(Beginning of Data for analysis)
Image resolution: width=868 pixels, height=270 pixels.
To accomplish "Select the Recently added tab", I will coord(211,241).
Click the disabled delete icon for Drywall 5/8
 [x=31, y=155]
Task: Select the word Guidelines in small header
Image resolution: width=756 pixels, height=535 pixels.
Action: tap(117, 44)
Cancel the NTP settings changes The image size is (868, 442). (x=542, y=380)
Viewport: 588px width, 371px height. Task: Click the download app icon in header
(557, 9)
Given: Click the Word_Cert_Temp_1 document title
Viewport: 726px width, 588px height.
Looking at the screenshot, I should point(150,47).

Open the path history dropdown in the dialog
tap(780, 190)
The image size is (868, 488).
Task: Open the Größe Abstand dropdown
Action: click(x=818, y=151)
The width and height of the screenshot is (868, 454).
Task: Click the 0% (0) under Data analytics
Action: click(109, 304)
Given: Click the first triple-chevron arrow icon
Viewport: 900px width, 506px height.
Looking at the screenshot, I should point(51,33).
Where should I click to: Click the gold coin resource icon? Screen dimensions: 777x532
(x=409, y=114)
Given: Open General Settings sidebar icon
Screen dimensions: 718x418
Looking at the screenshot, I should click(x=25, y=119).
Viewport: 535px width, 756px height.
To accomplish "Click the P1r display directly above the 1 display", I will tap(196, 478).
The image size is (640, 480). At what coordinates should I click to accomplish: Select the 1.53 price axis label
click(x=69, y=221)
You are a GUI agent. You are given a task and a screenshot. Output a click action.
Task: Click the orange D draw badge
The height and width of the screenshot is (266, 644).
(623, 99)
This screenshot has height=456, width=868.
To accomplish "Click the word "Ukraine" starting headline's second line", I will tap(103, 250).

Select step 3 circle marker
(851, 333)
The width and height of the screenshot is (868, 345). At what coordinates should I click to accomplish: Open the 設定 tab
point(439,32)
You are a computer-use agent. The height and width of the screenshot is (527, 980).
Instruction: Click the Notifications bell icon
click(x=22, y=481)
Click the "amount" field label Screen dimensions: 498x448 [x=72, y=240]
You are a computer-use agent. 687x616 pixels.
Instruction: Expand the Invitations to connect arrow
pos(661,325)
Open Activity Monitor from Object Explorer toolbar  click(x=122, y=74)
(End of Data for analysis)
→ **Task to carry out**
Retype every entry above, word for word.

→ **Result below**
Image resolution: width=868 pixels, height=270 pixels.
To accomplish "Select the Recently added tab", I will coord(211,241).
Click the disabled delete icon for Drywall 5/8
 [x=31, y=155]
Task: Select the word Guidelines in small header
Image resolution: width=756 pixels, height=535 pixels.
Action: tap(117, 44)
Cancel the NTP settings changes The image size is (868, 442). (x=542, y=380)
Viewport: 588px width, 371px height. Task: Click the download app icon in header
(557, 9)
Given: Click the Word_Cert_Temp_1 document title
Viewport: 726px width, 588px height.
Looking at the screenshot, I should point(150,47).

Open the path history dropdown in the dialog
tap(780, 190)
The image size is (868, 488).
Task: Open the Größe Abstand dropdown
Action: click(x=818, y=151)
The width and height of the screenshot is (868, 454).
Task: Click the 0% (0) under Data analytics
Action: click(109, 304)
Given: Click the first triple-chevron arrow icon
Viewport: 900px width, 506px height.
Looking at the screenshot, I should point(51,33).
Where should I click to: Click the gold coin resource icon? Screen dimensions: 777x532
(x=409, y=114)
Given: Open General Settings sidebar icon
Screen dimensions: 718x418
Looking at the screenshot, I should click(x=25, y=119).
Viewport: 535px width, 756px height.
To accomplish "Click the P1r display directly above the 1 display", I will tap(196, 478).
The image size is (640, 480). At what coordinates should I click to accomplish: Select the 1.53 price axis label
click(x=69, y=221)
You are a GUI agent. You are given a task and a screenshot. Output a click action.
Task: Click the orange D draw badge
The height and width of the screenshot is (266, 644).
(623, 99)
This screenshot has height=456, width=868.
To accomplish "Click the word "Ukraine" starting headline's second line", I will tap(103, 250).

Select step 3 circle marker
(851, 333)
The width and height of the screenshot is (868, 345). At what coordinates should I click to accomplish: Open the 設定 tab
point(439,32)
You are a computer-use agent. The height and width of the screenshot is (527, 980).
Instruction: Click the Notifications bell icon
click(x=22, y=481)
Click the "amount" field label Screen dimensions: 498x448 [x=72, y=240]
You are a computer-use agent. 687x616 pixels.
Instruction: Expand the Invitations to connect arrow
pos(661,325)
Open Activity Monitor from Object Explorer toolbar  click(x=122, y=74)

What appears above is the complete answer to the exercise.